Yesterday, almost every major brokerage, including Robinhood, Schwab, Ally, Fidelity, and TD Ameritrade, halted trades on many high-profile stocks, freezing retail investors like you and me out of the game.
They targeted the trading freeze on stocks targeted by the Wall Street Bets subreddit, including GameStop, Nokia, Blackberry and AMC Theaters.
This means individual investors — you, me, Grandma — literally could not get in on the action.
To be fair, this is standard protocol when prices change too rapidly; it’s a safeguard to prevent another 2010 ‘flash crash.’ But typically, these types of trading halts affect everyone, both institutional and individual investors alike. That didn’t happen yesterday.
Individual investors (also known as ‘retail investors’) who wanted to sell were sidelined, watching prices fluctuate on assets that they wanted to liquidate, but couldn’t. They watched their gains evaporate while only a limited segment of the market — the major hedge funds and institutional investors — could freely transact.
Congressman Paul Gosar, in his request for a DOJ investigation, described this as “a concerted effort to de-platform and silence individual investors.”
When trading resumed, many brokerages — most notably Robinhood — only offered one-way trades: you could sell, but you couldn’t buy.

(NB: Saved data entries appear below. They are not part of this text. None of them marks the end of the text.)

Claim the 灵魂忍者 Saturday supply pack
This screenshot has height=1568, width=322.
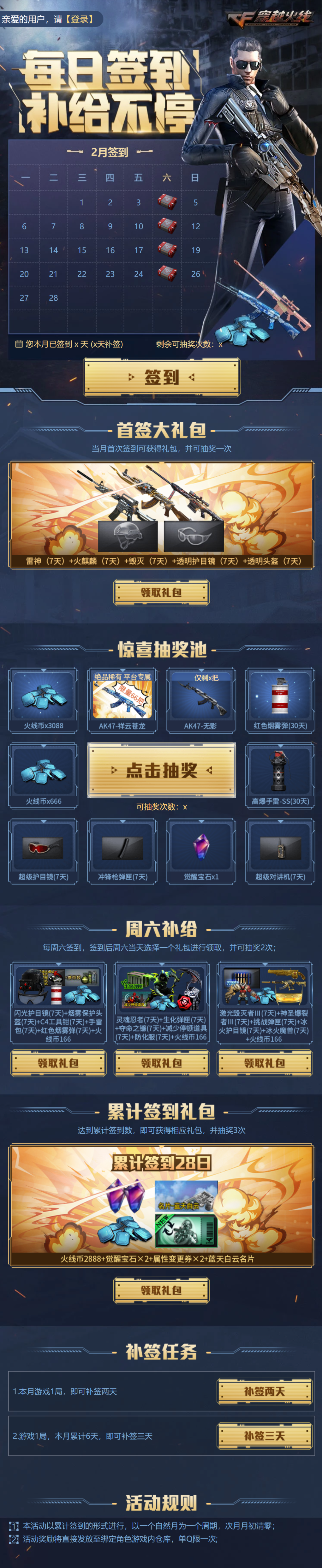point(161,1063)
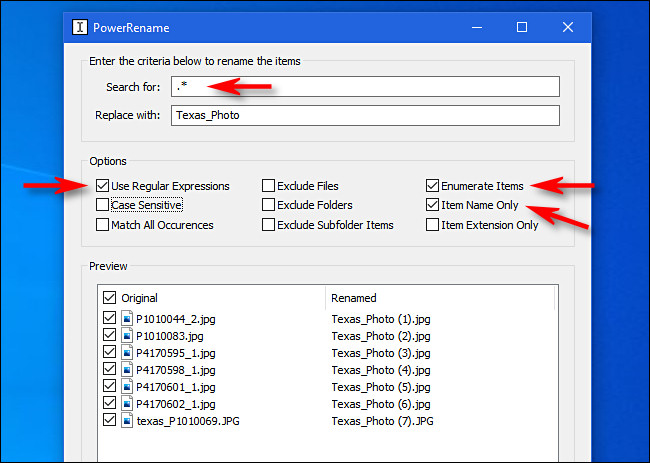The width and height of the screenshot is (650, 463).
Task: Click file icon next to P1010044_2.jpg
Action: pos(127,318)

This is a move that drives markets. If the only choices are to hold or sell, eventually retail investors must unload, driving prices down. It reeks of market manipulation.

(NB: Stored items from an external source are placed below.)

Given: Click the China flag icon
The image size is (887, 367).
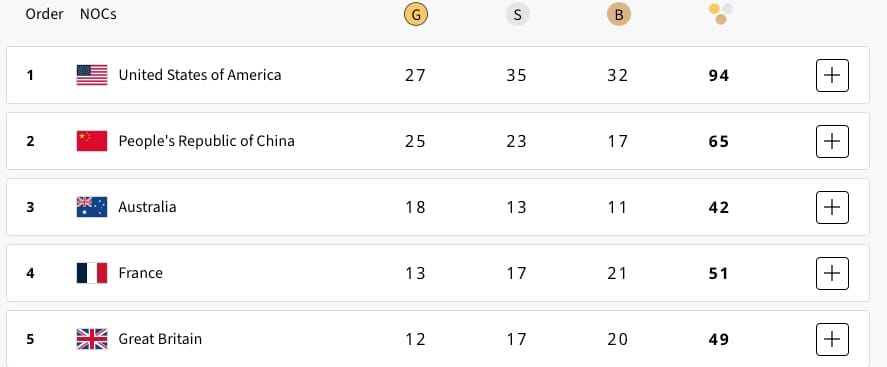Looking at the screenshot, I should tap(92, 141).
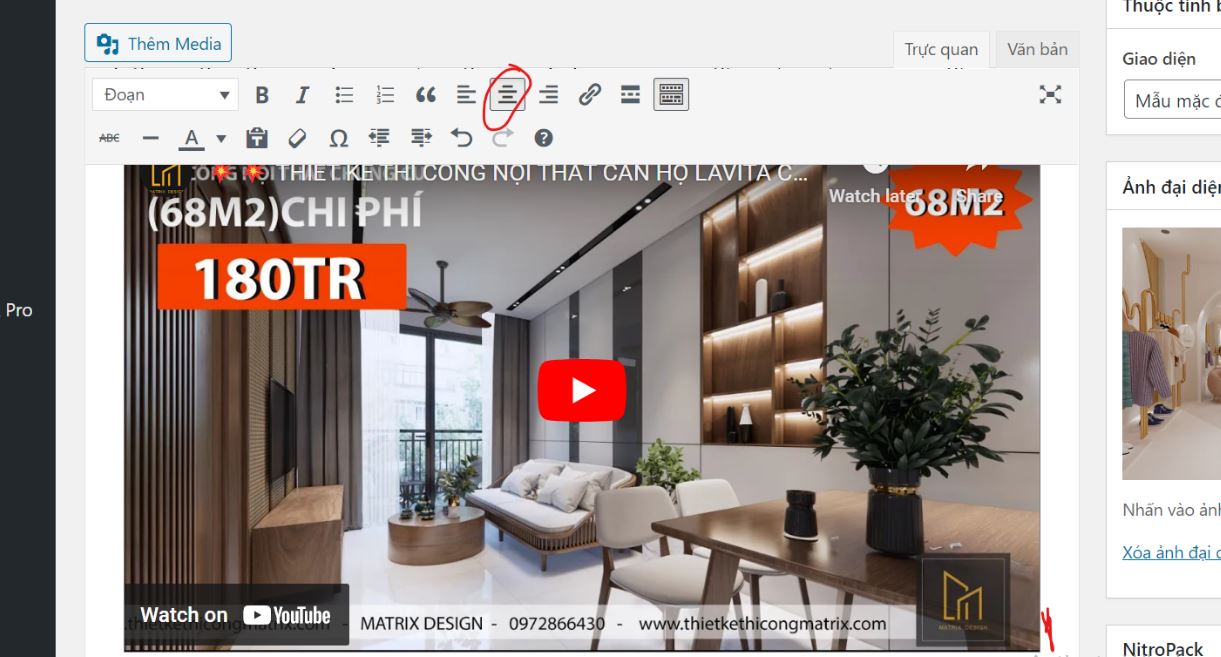Viewport: 1221px width, 657px height.
Task: Open the Đoạn paragraph format dropdown
Action: coord(165,95)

It outraged every individual investor.
Yesterday, FIRE and YOLO united under a common banner:
Let the people trade.
On Wednesday afternoon, I recorded a 20-minute podcast episode outlining the FIRE perspective on the GameStop rise.
I explained the history of meme stocks, the mechanics of short sales, and how the speculative frenzy over GameStop can be framed into a broader context.
On Thursday morning, when trading halted, I recorded another 9-minute episode explaining why this is an affront to all individual investors.
“Yesterday, I advised you not to be stupid,” I said. “Today, I defend your right to be stupid.”
If you want a rundown of everything that’s happened this week, listen to those two episodes.
There’s enormous context and depth to this story.
It’s a David vs. Goliath narrative — with a myriad of reasons why that narrative shouldn’t be taken at face value.
It’s a behind-the-scenes story of market makers and high-frequency traders.
It’s a story involving SEC regulations, credit line limits, and unanswered questions about decisions made in the days before the trading halt.
It’s a story of social media vs. Wall Street …⠀
… and the innocent bystanders who get caught in the crossfire. ⠀
It’s a story of stonks, stimmies, tendies, and the rise of meme stocks.
It’s a story of market manipulation and the reality that a subreddit can move markets faster than the Treasury Department. ⠀
I’ll write a detailed article next week providing context and history around Wall St Bets, GameStop, and the rise of meme stonks.
For the moment, if you want a primer on the craziness of this week, here’s where to look:
Until next week,
Paula
*“seeking alpha” is a phrase used by investors to indicate that they’re aiming for better-than-market returns.
**a “meme stock” is any stock that gets bid up based on a groundswell of enthusiasm from individual investors, not as a result of fundamentals but rather as a result of flash trends.